→ **DATA**:
*** Begin section ***

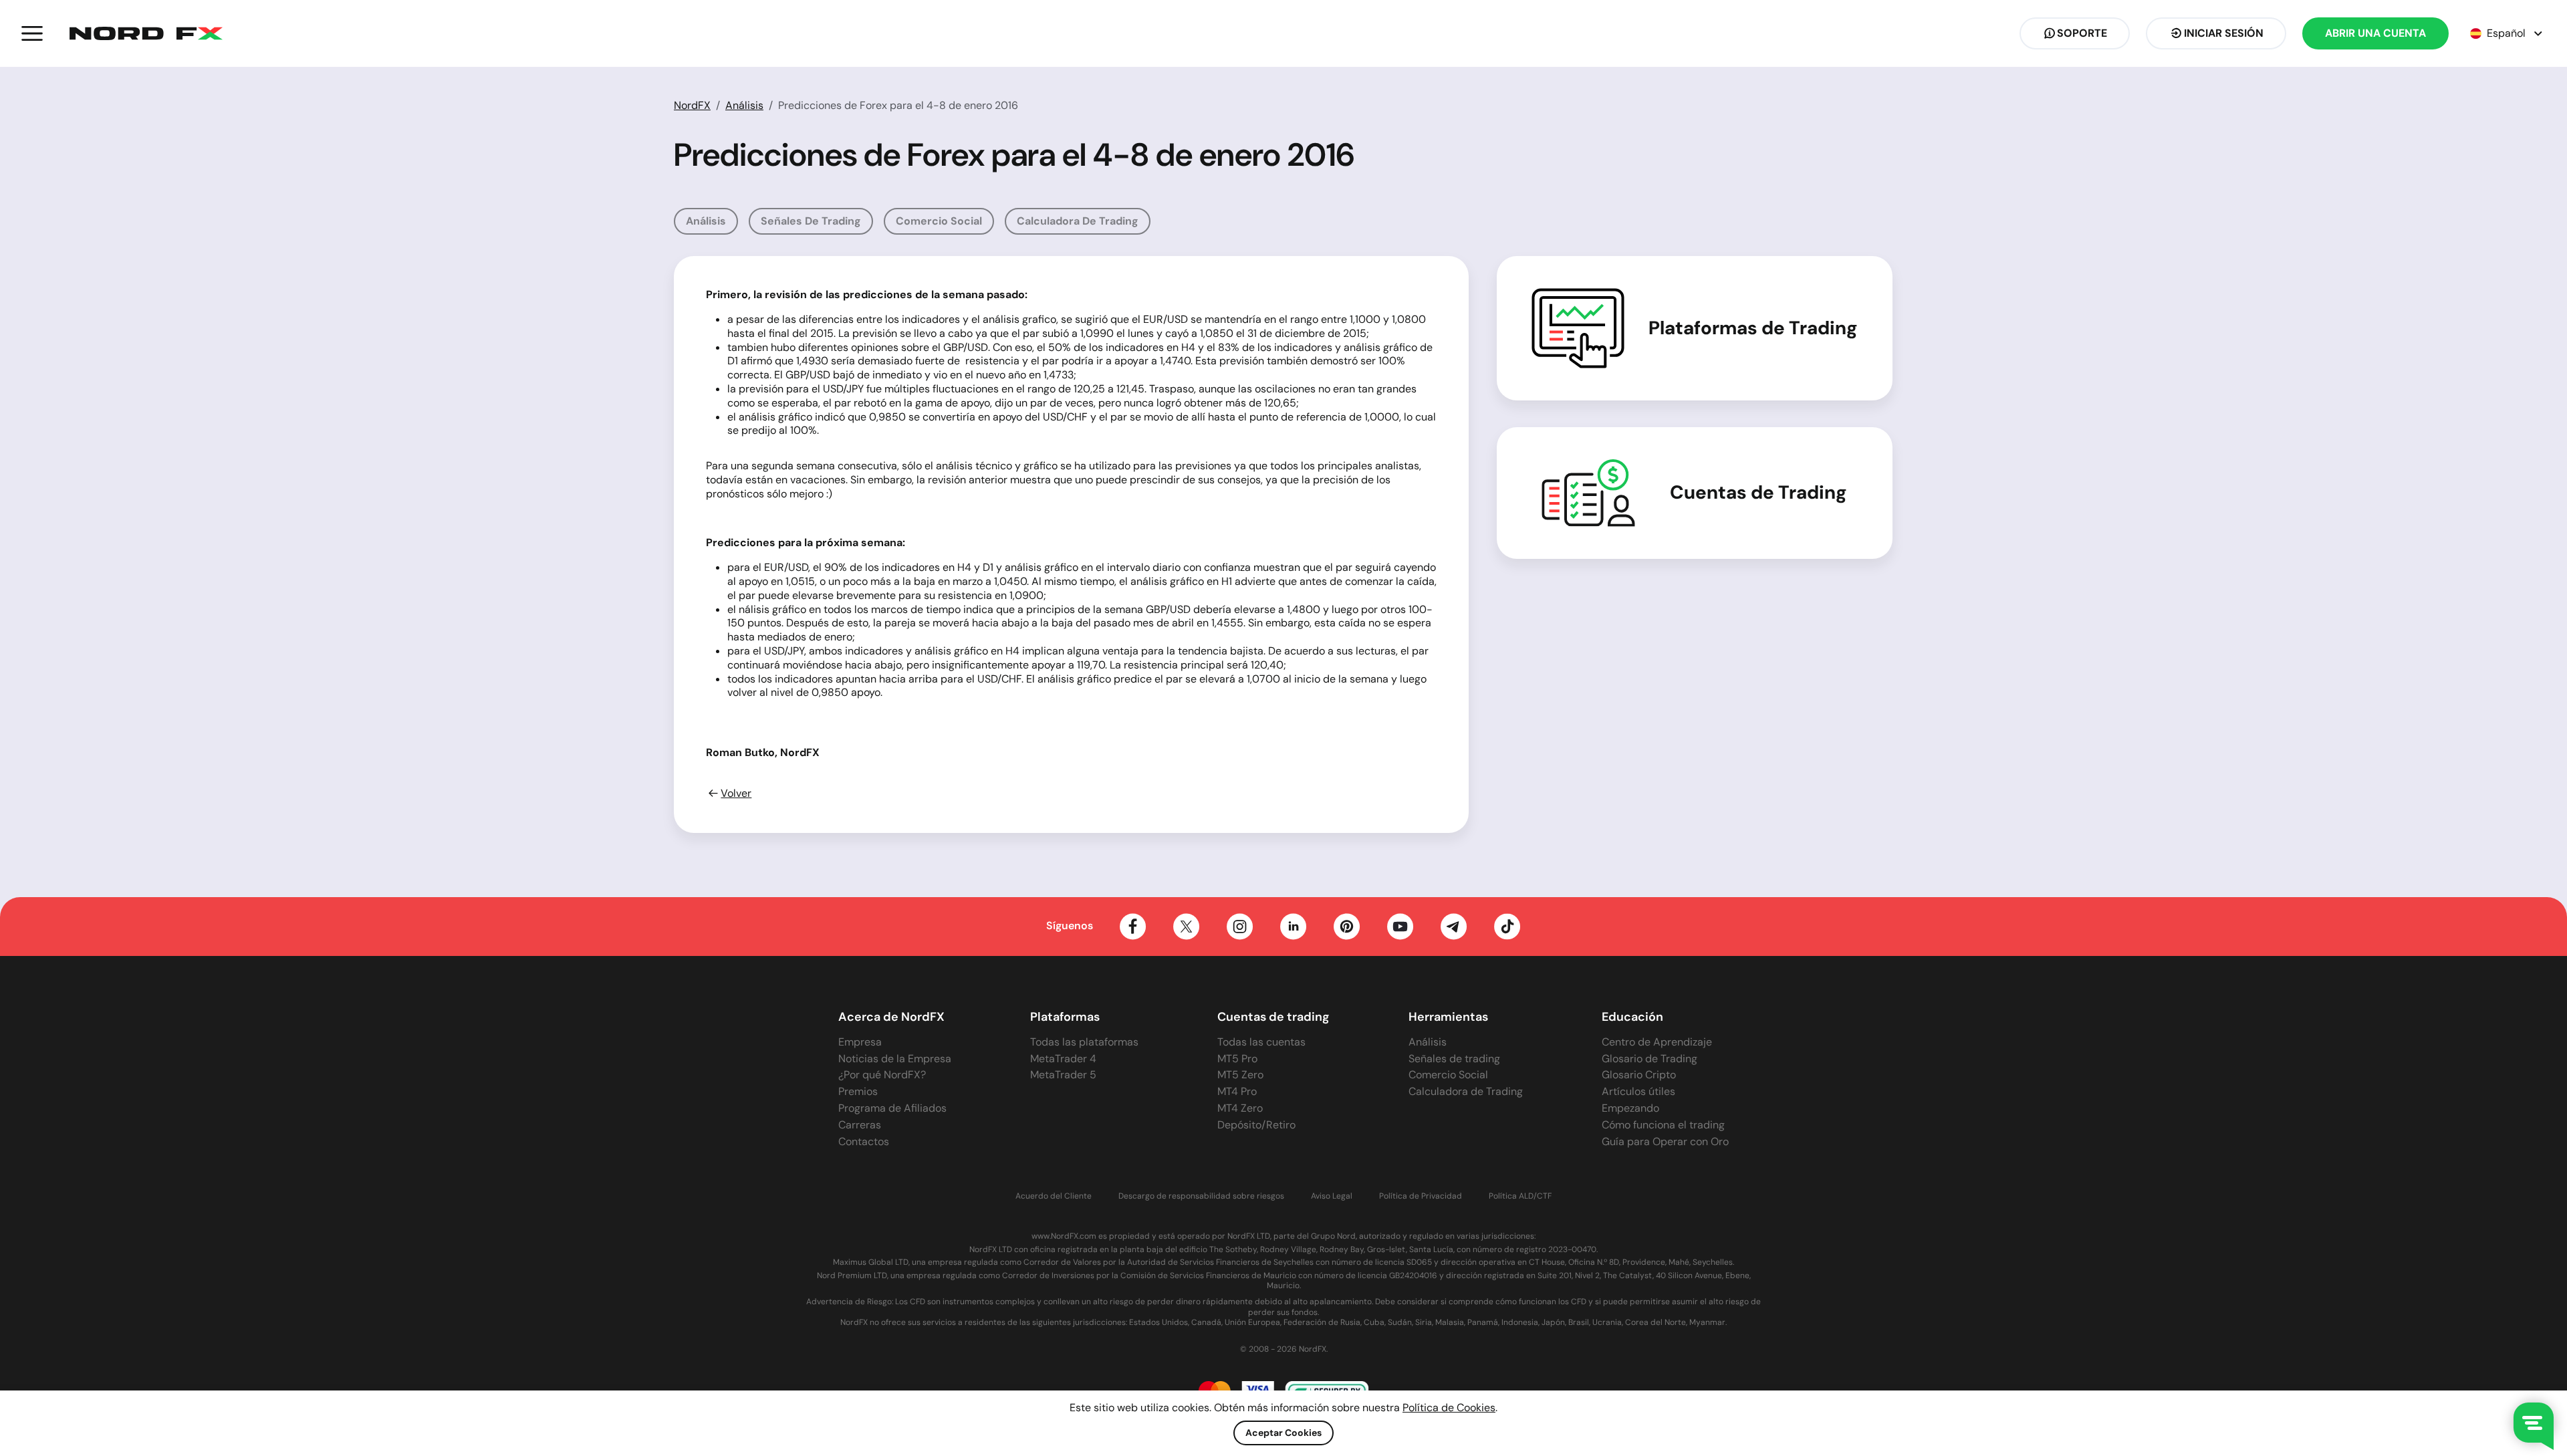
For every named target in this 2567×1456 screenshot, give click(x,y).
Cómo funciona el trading (1663, 1125)
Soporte (2082, 33)
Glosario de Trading (1649, 1059)
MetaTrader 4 (1063, 1059)
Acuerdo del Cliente (1053, 1196)
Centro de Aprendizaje (1657, 1042)
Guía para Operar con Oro (1665, 1141)
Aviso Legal (1331, 1196)
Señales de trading (811, 221)
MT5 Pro (1237, 1059)
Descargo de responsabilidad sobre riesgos (1201, 1196)
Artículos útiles (1638, 1091)
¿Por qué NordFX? (882, 1075)
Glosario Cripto (1639, 1075)
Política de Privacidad (1420, 1196)
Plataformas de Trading (1753, 328)
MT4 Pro (1237, 1091)
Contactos (863, 1141)
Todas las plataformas (1084, 1042)
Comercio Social (939, 221)
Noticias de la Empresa (894, 1059)
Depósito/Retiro (1256, 1125)
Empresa (860, 1042)
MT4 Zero (1240, 1108)
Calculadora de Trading (1077, 221)
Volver (736, 793)
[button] (32, 33)
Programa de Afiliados (892, 1108)
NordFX (692, 105)
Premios (858, 1091)
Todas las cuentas (1261, 1042)
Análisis (744, 105)
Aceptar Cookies (1283, 1433)
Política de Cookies (1448, 1408)
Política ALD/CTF (1520, 1196)
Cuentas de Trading (1758, 493)
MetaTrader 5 (1063, 1075)
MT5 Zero (1240, 1075)
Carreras (859, 1125)
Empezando (1630, 1108)
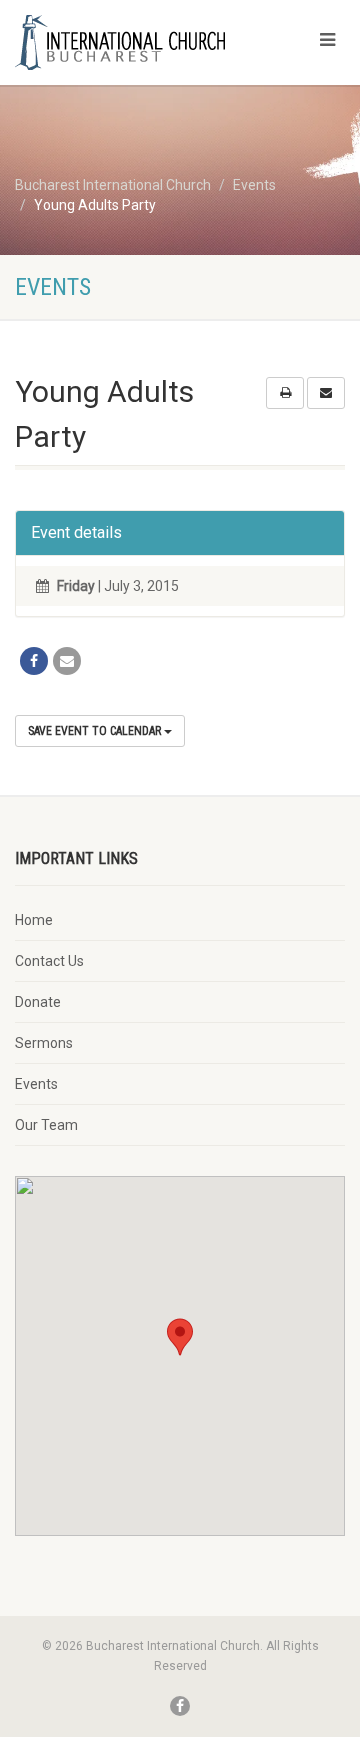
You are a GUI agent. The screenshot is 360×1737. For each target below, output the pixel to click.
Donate (38, 1002)
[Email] (67, 661)
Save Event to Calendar (96, 731)
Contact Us (49, 961)
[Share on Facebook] (34, 661)
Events (36, 1084)
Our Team (46, 1125)
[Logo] (120, 43)
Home (34, 920)
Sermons (44, 1043)
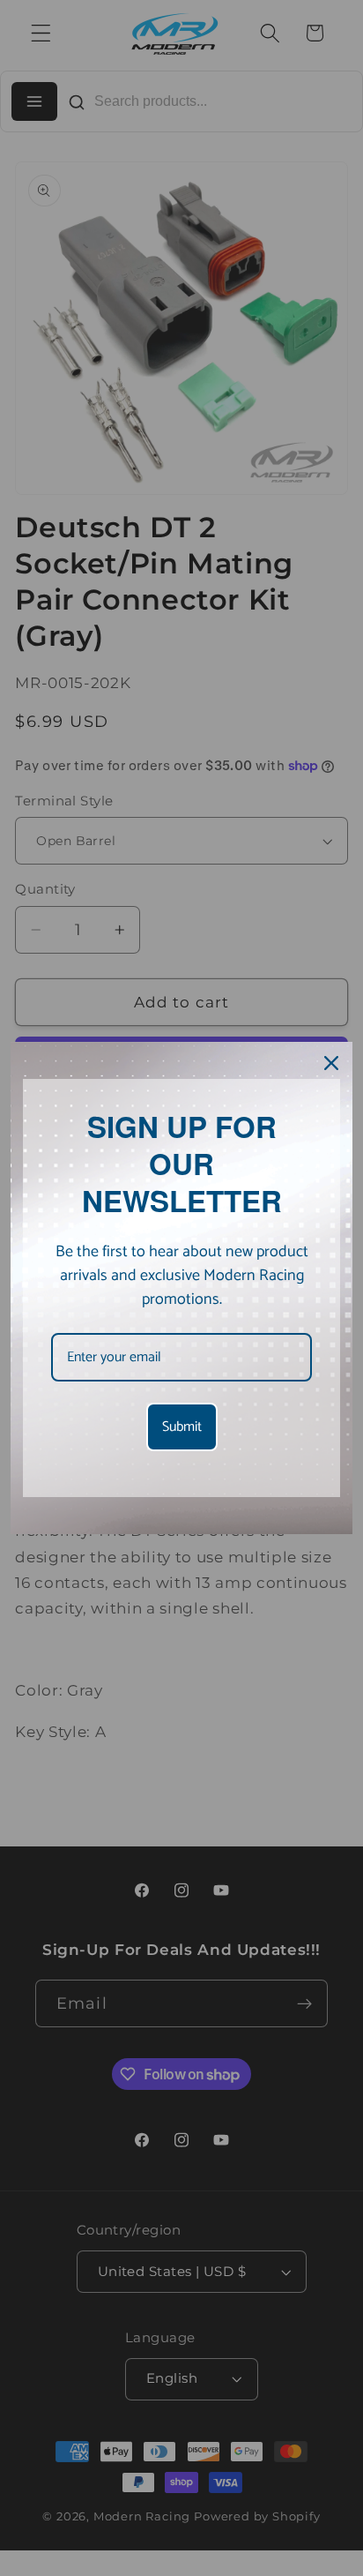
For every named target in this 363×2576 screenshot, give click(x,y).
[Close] (331, 1063)
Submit (182, 1427)
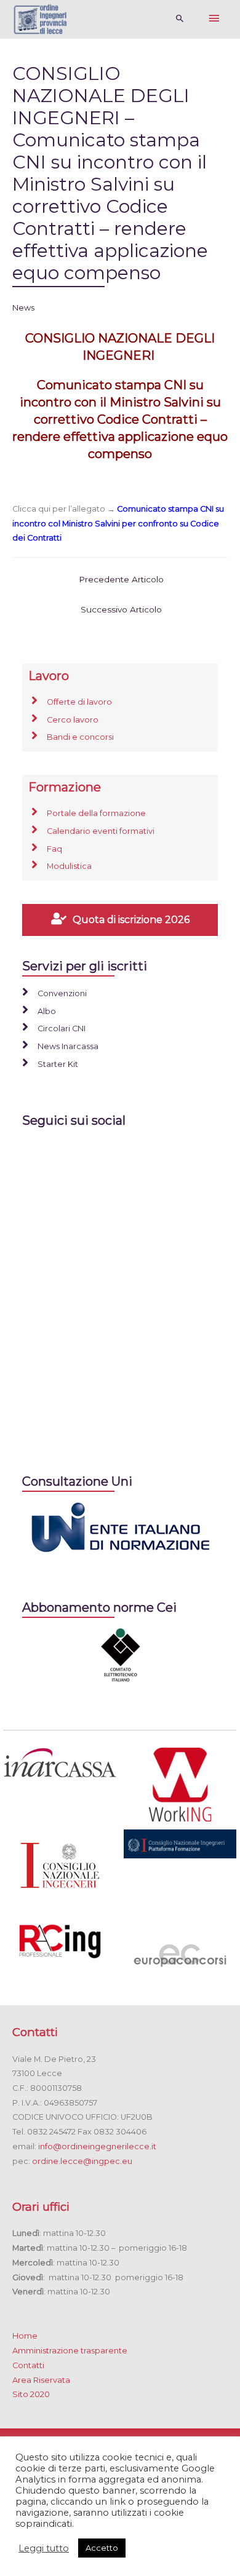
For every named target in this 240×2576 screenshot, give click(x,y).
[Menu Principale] (214, 19)
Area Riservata (41, 2380)
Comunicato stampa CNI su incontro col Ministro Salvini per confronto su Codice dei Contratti (118, 523)
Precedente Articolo (121, 579)
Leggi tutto (43, 2548)
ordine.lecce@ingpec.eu (82, 2161)
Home (25, 2335)
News (23, 307)
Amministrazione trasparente (69, 2350)
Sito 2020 (31, 2394)
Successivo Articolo (121, 609)
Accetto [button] (102, 2548)
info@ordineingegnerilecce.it (97, 2146)
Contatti (28, 2365)
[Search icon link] (180, 19)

*** End section ***

→ **YOUR ASSIGNMENT**:
For the lines above, output exactly those from the line containing "Volver (736, 793)" through the line containing "Empezando (1630, 1108)", and skip the others.

→ **EXERCISE RESULT**:
Volver (736, 793)
[button] (32, 33)
Programa de Afiliados (892, 1108)
NordFX (692, 105)
Premios (858, 1091)
Todas las cuentas (1261, 1042)
Análisis (744, 105)
Aceptar Cookies (1283, 1433)
Política de Cookies (1448, 1408)
Política ALD/CTF (1520, 1196)
Cuentas de Trading (1758, 493)
MetaTrader 5 (1063, 1075)
MT5 Zero (1240, 1075)
Carreras (859, 1125)
Empezando (1630, 1108)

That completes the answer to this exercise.